— Aim of the exercise —
Where in the records does the word "agent" occur? Copy each line in which it does.

━━ Record set

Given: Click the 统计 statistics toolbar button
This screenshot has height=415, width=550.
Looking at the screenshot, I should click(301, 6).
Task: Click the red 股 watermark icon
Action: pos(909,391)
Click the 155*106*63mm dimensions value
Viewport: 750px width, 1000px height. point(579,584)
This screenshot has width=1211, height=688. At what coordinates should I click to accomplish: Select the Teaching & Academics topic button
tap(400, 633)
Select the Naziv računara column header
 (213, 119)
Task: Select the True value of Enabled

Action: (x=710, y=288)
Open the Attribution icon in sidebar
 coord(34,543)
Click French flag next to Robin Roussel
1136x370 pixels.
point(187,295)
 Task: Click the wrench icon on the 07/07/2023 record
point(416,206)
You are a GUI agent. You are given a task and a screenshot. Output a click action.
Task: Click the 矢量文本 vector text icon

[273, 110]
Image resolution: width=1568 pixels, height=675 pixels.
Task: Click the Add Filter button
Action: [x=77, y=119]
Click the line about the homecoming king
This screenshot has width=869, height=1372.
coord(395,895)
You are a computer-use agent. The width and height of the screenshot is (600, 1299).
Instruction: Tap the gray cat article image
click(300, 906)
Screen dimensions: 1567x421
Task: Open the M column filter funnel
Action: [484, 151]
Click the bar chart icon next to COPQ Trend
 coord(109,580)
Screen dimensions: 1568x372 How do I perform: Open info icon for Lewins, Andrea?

━━━━

— Completed exercise —
You are a GUI agent. You are given a task and a screenshot. Output a click action.
You are a computer-use agent. The width and height of the screenshot is (600, 1299).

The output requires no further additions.